This is an indication that matter can change its states.

 

Effect of Change of Temperature

 

What happens to matter when we heat it?

 

1. Solids:

  • As we heat solids, the kinetic energy between the particles of solids increases which decreases the force of attraction between them.
  • They start vibrating and changing their positions. Slowly, due to heat the particles become free and a solid converts into liquid.
  • Melting Point – The temperature at which solid melts to become a liquid at atmospheric pressure.  For Example, the melting point of ice is 273.16 Kelvin.
  • Fusion – The process of melting a solid into liquid is called Fusion.

  • In the melting process, once a solid reaches its melting point, its temperature does not increase further. So where does all the heat go? The heat present in the solid at the time of melting is used by the particles to diminish the force of attraction between each other. The heat energy is therefore considered hidden.
  • Latent Heat – The heat energy which is used to break the force of attraction between the particles of matter is known as latent heat. Since the heat is hidden therefore it is called Latent Heat.
  • Latent Heat of Fusion – The amount of heat energy required to change 1 kg of a solid into liquid at atmospheric pressure at its melting point is known as the Latent Heat of Fusion.
  • Atmospheric Pressure – Pressure exerted by the weight of the atmosphere.

 

2. Liquids:

  • Just like in solids, the kinetic energy of particles of liquid increases, the force of attraction among them decreases and they start moving freely.
  • As we keep on supplying the heat, a point comes when the particles overcome the forces of attraction completely.
  • This is when a liquid starts changing into gas.
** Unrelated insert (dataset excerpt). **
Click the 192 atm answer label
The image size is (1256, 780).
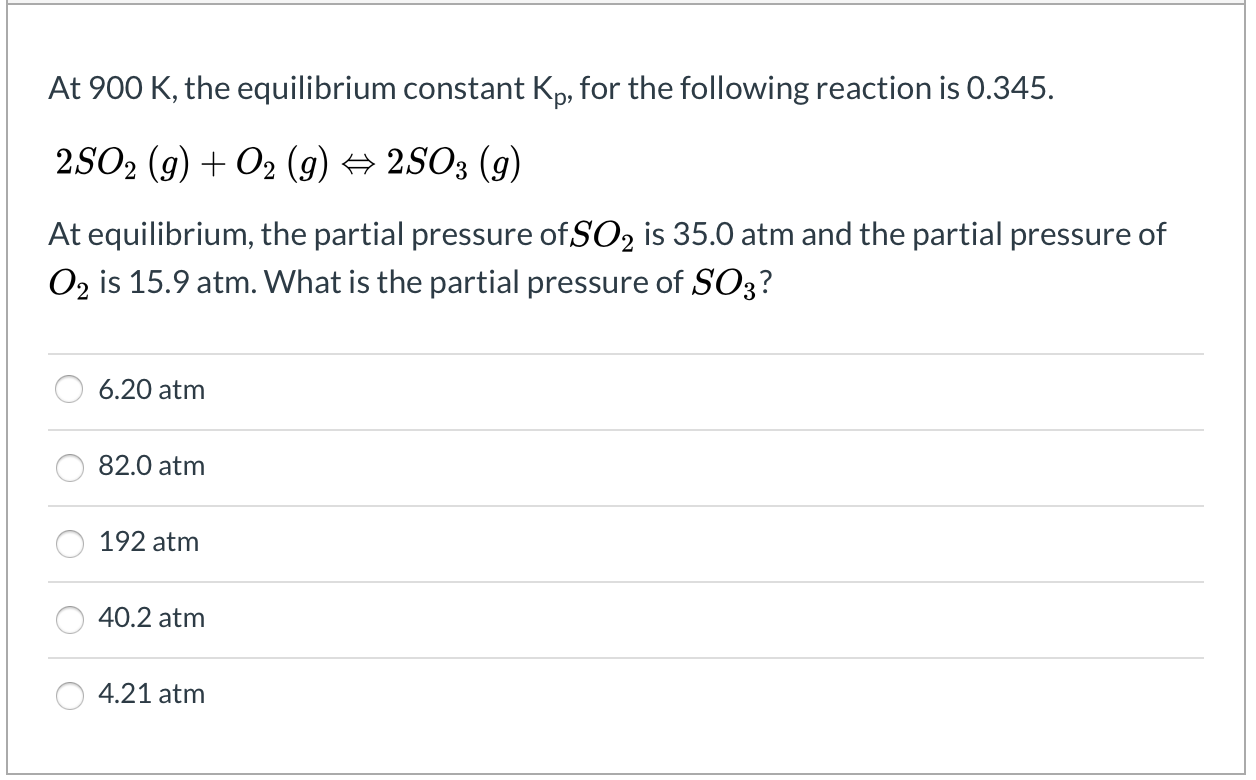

  • Boiling Point - The temperature at which a liquid starts boiling at the atmospheric pressure is known as its Boiling Point. For Example, The boiling point of water is 373 Kelvin.
  • Latent Heat of Vaporisation – the amount of heat energy required to change 1 kg of a liquid into a gas at atmospheric pressure at its boiling point is known as Latent Heat of Vaporisation.

 

What happens when we decrease the temperature?

 

1. Gases:

  • The kinetic energy between the particles decreases and they turn into a liquid state.
  • Condensation / Liquefaction – The process of converting gas into a liquid by cooling down its temperature. For Example, The formation of clouds is due to the condensation of water vapour from Earth.

 

2. Liquids:

  • The kinetic energy between the particles decreases and they turn into a solid-state. For Example, The formation of ice.
  • Sublimation – change of state of gas directly into solid and vice-versa is known as sublimation. For Example, Camphor is a solid that directly evaporates into the air without changing to a liquid state.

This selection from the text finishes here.